Tensorflow2 Implementation of Latent Diffusion Model (LDM)

This is a TensorFlow2 implementation (tested on version 2.13.0) of Latent Diffusion Model (paper and official PyTorch implementation)

Quick start

Clone this repo

git clone [email protected]:chao-ji/ldm_tf2.git

And install the required python libraries.

pip install -r requirements.txt

Note that the only thing needed (other than tensorflow) is the library transformers by HuggingFace, which is used to tokenize text prompts.

Convert pretrained model to TF2 format

The official PyTorch implementation comes with pretrained txt2img model.

First you need to download and unzip it, and convert it into TF2 format:

python convert_ckpt_pytorch_to_tf2.py --pytorch_ckpt_path model.ckpt

You will get three TF2 checkpoints transformer-1.data-00000-of-00001, transformer-1.index, unet-1.data-00000-of-00001, unet-1.index, autoencoder-1.data-00000-of-00001, autoencoder-1.index.

This is a model of ~1.5B parameters (~0.54B for transformer, ~0.87B for unet, and ~0.09B for the KL-regularized autoencoder)

Sampling

Now is the time to generate images with text prompt!

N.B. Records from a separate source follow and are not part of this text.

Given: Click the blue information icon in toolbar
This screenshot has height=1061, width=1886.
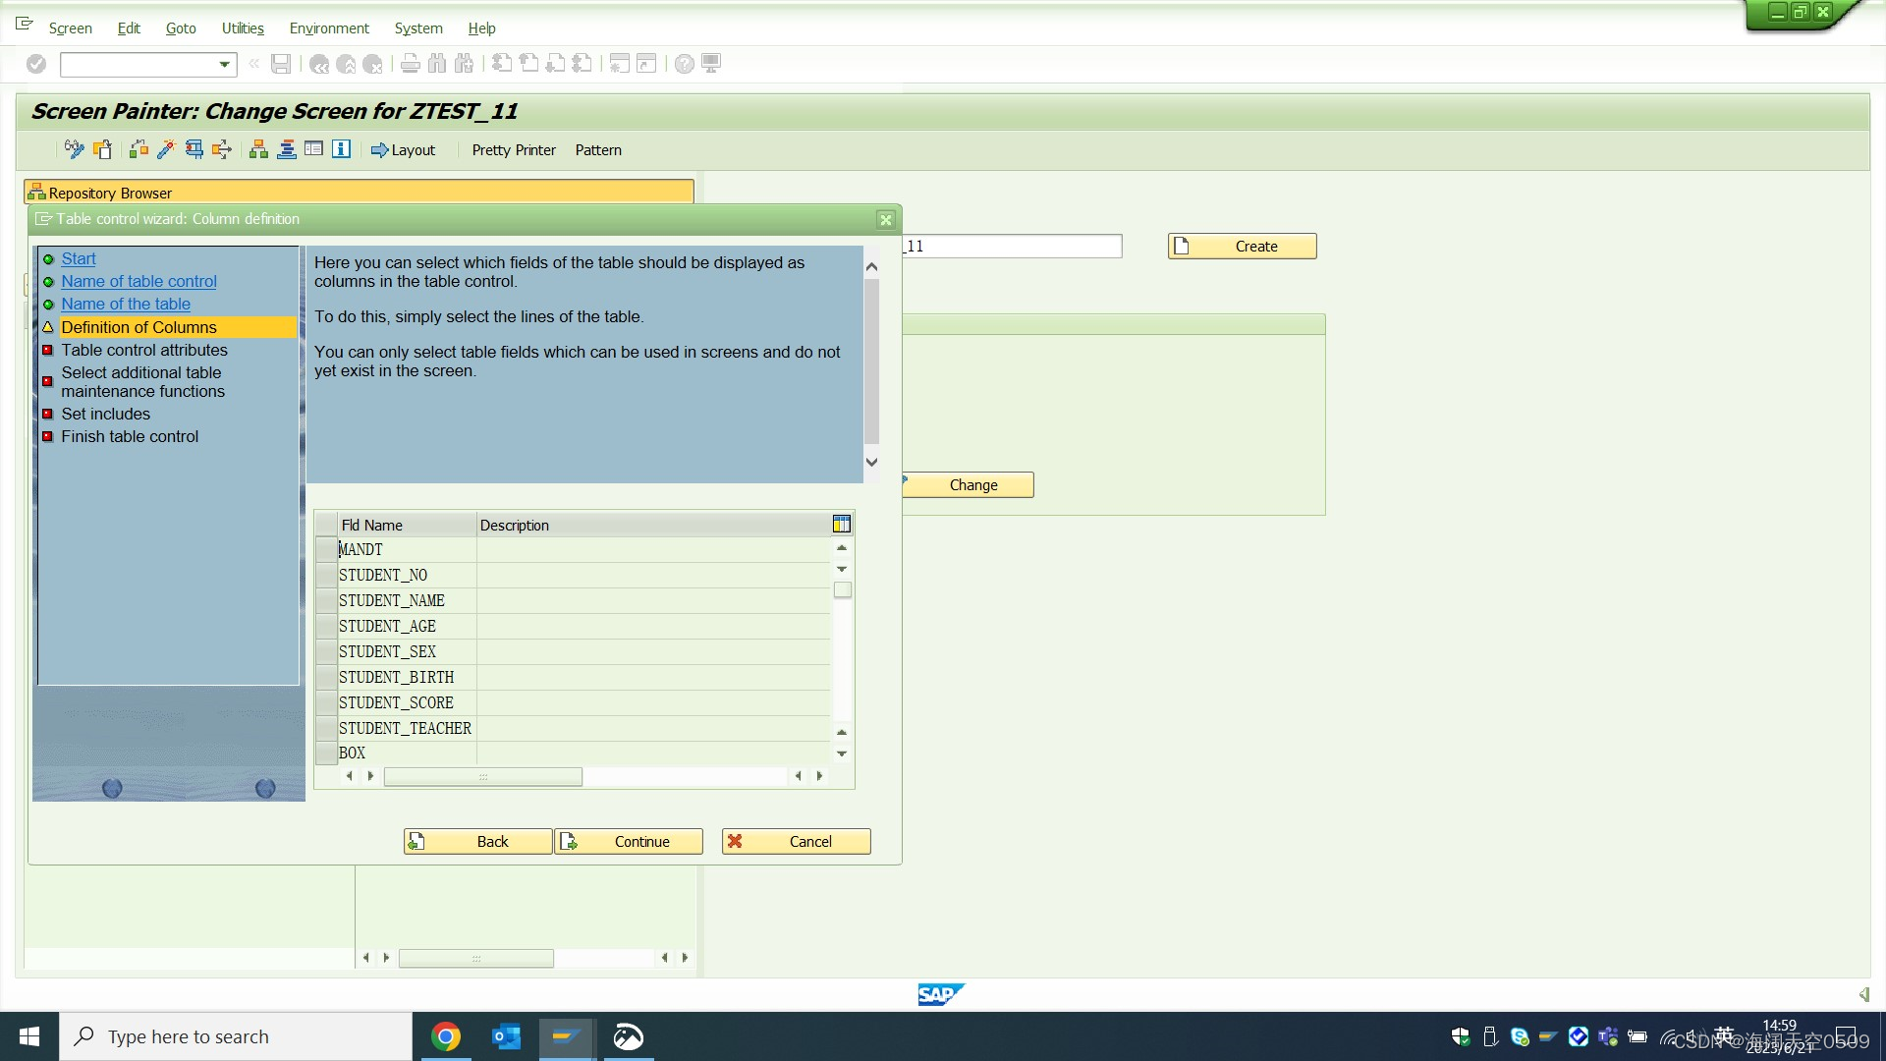Looking at the screenshot, I should 341,149.
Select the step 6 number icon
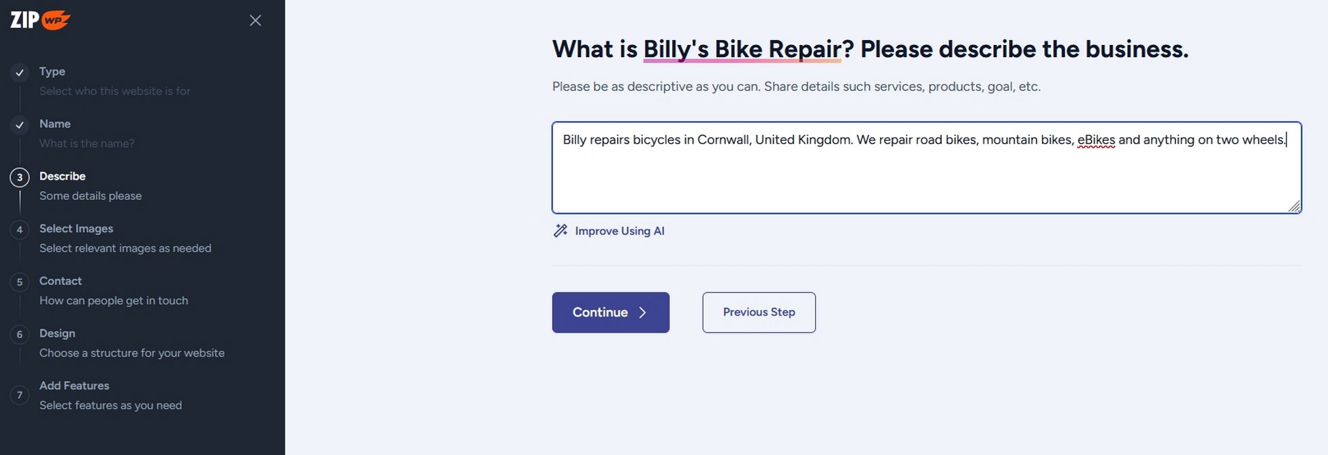Viewport: 1328px width, 455px height. [x=20, y=334]
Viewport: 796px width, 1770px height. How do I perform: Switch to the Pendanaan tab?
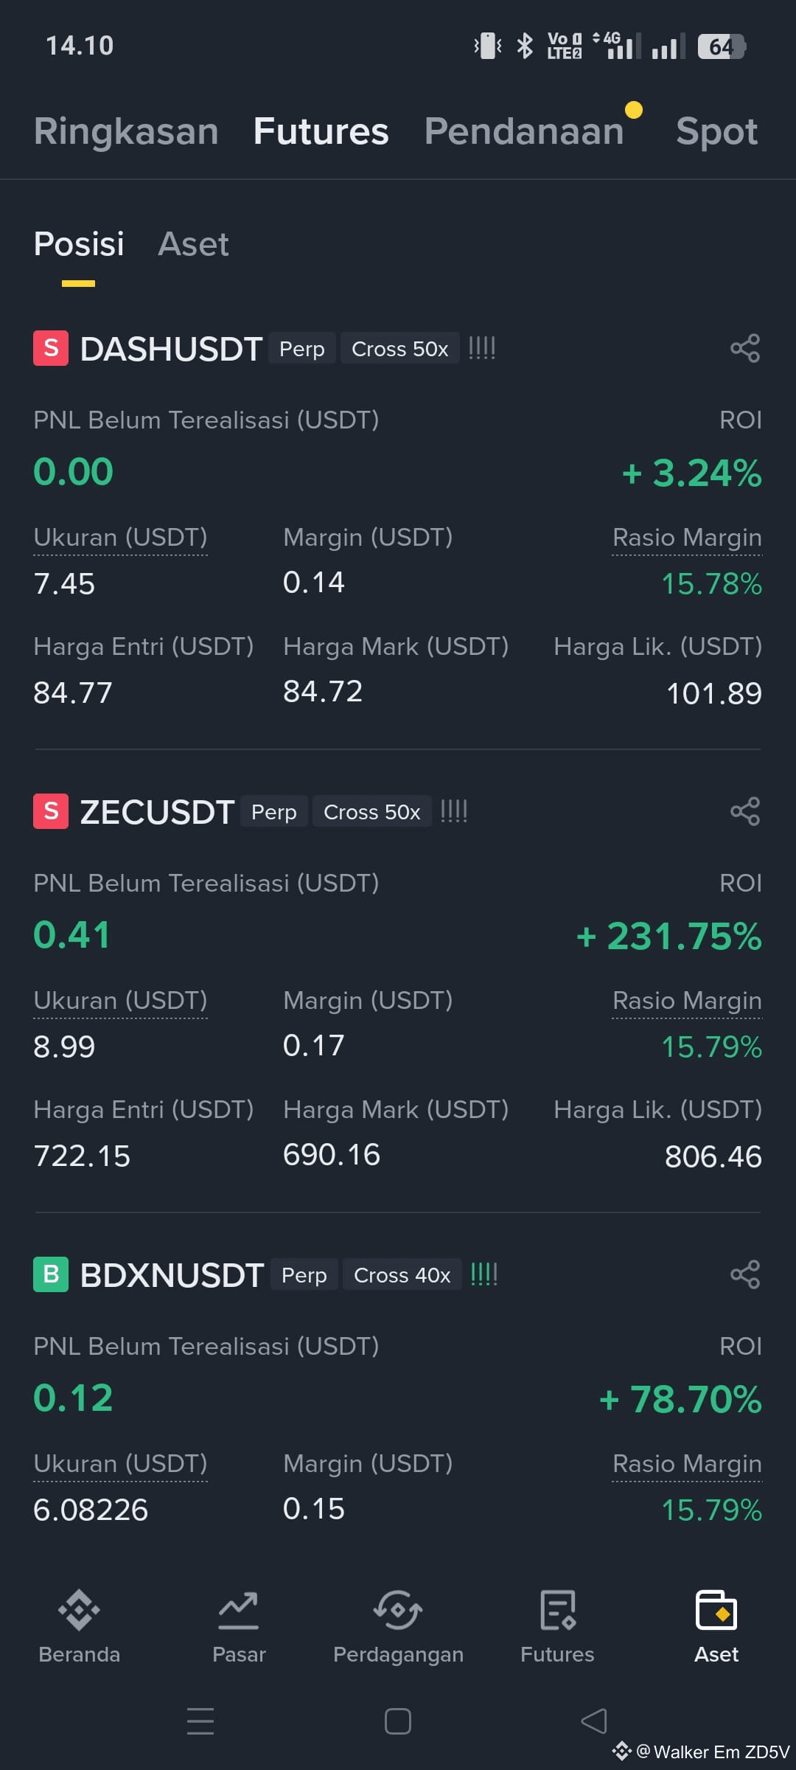[524, 131]
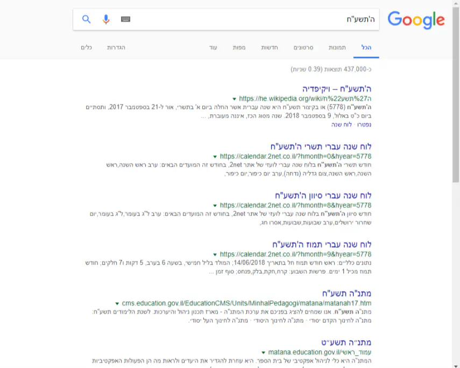The height and width of the screenshot is (368, 460).
Task: Open the הגדרות (Settings) menu
Action: point(116,47)
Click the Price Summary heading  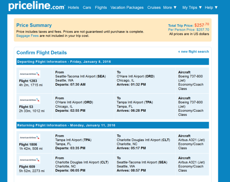(34, 25)
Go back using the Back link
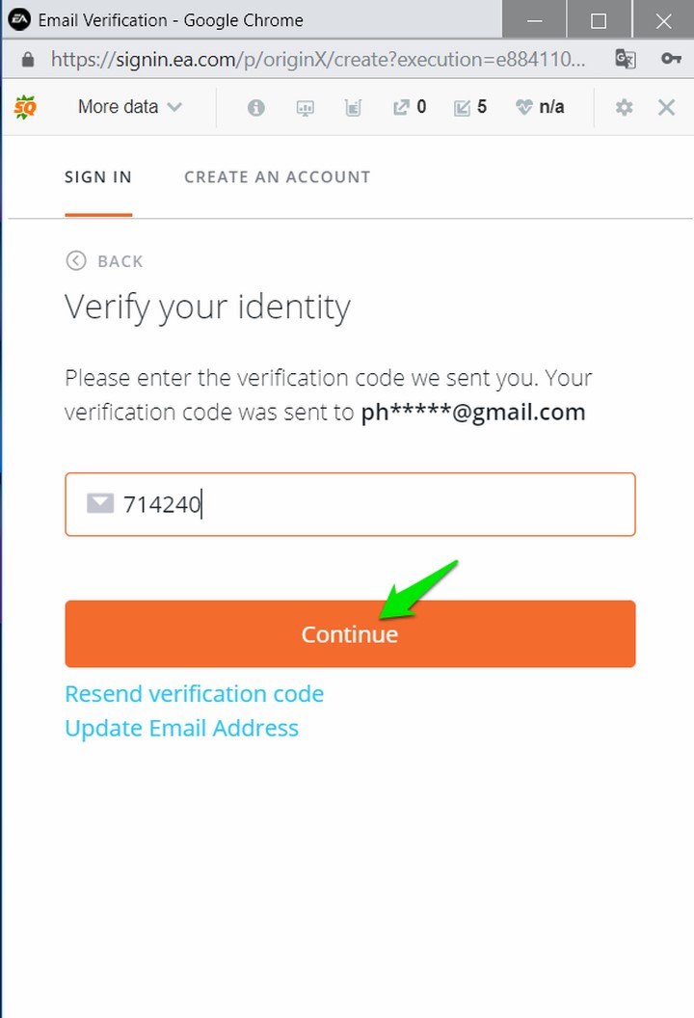The height and width of the screenshot is (1018, 694). (x=104, y=261)
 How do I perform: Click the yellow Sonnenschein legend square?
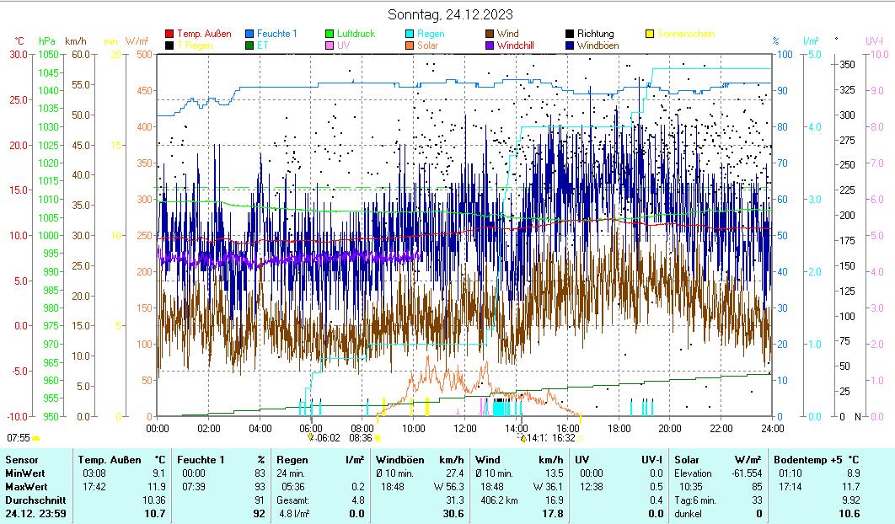[x=650, y=35]
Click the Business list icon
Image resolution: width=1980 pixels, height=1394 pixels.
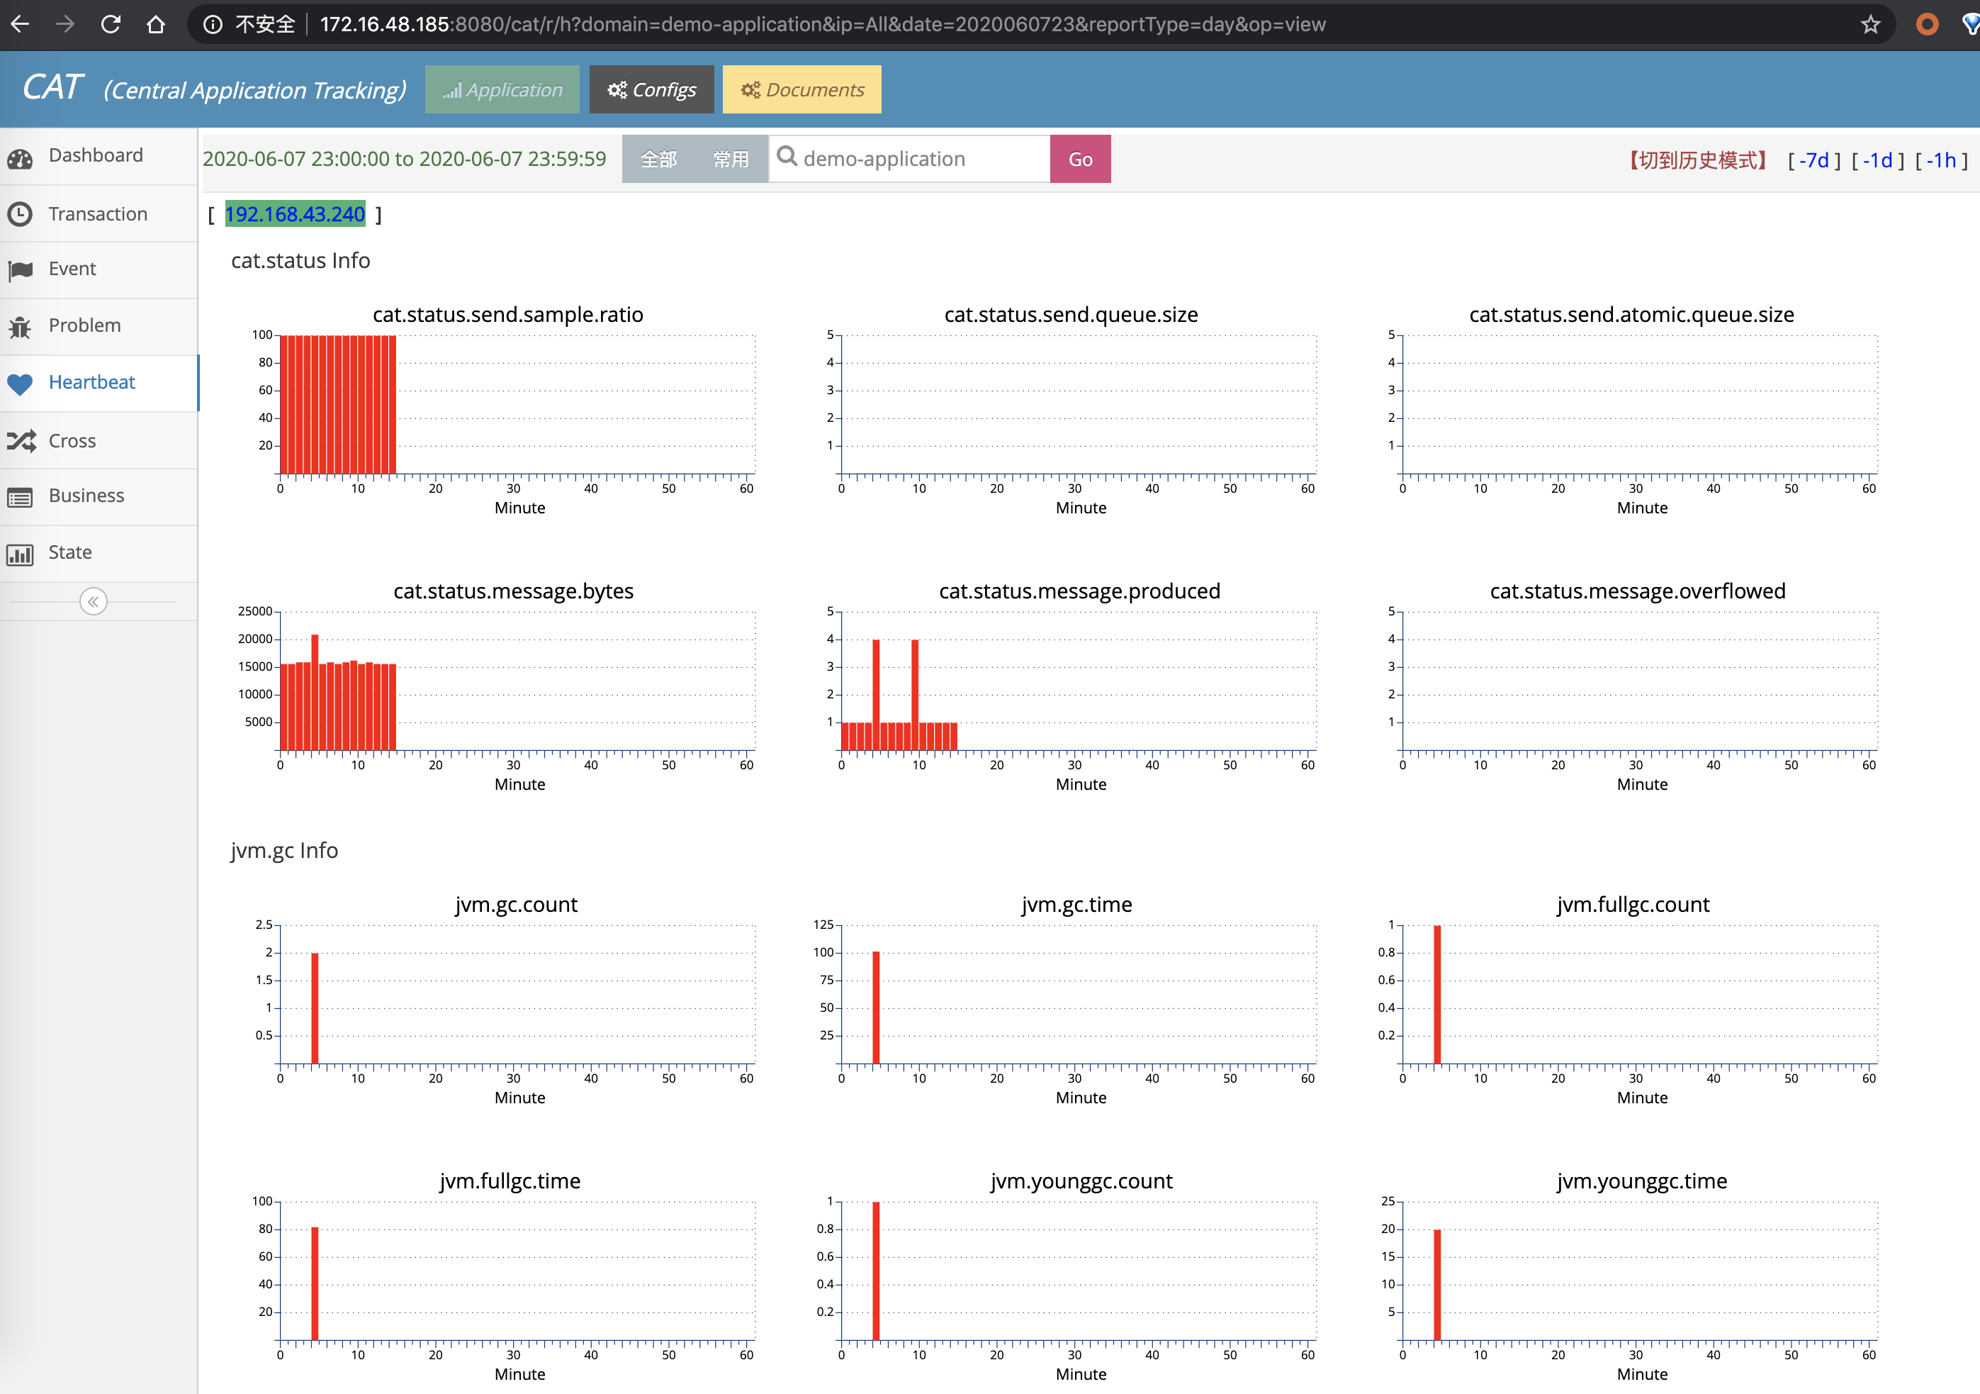(20, 497)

Note that all the configurations (for either training or sampling) can be set in all_in_one_config.yaml

First make sure that all the checkpoint files for transformer-1, unet-1, and autoencoder-1 are correctly set under pre_ckpt_paths.

pre_ckpt_paths:
  cond_stage_model: transformer-1
  unet: unet-1
  autoencoder: autoencoder-1

The specific parameters for controling the sampling process can be found under ldm_sampling:

ldm_sampling:
  # scale for classifier free guidance
  guidance_scale: 5.

  # shape of the latent variable in [batch_size, height, width, latent_channels]
  # the shape of the final generated image is `height * 8` by `width * 8`  
  # `batch_size` in `latent_shape` is just the number of images to be generated in one batch
  latent_shape: [4, 32, 32, 4]

  # whetehr to save intermediate results for estimated `x_{t-1}` and `x_{0}`
  sample_save_progress: false

  text_prompt: "a virus monster is playing guitar, oil on canvas"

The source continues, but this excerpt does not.